TASK | Rewrite all of the data below with "screenshot" swapped for "capture" wherever it appears, keeping everything else the same and leaving the pictures out.

Pointing records for screenshots and pages:
========
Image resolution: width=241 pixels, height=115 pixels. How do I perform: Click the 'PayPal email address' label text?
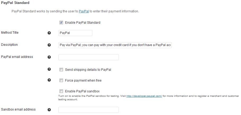point(17,57)
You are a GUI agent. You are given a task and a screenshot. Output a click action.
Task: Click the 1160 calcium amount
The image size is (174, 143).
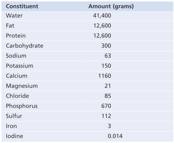(x=105, y=76)
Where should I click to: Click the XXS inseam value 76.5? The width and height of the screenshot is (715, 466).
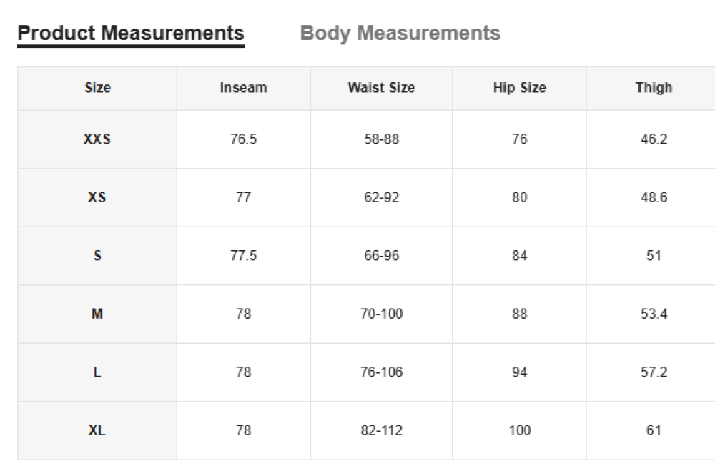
========
TASK OUTPUT |
Image resolution: width=241 pixels, height=115 pixels. How do I perform: Click the 'PayPal email address' label text?
point(17,57)
You are a GUI agent. You are given a task and a capture. Output a click action.
Task: Click the 1160 calcium amount
The image size is (174, 143).
(x=105, y=76)
Where should I click to: Click the XXS inseam value 76.5? The width and height of the capture is (715, 466).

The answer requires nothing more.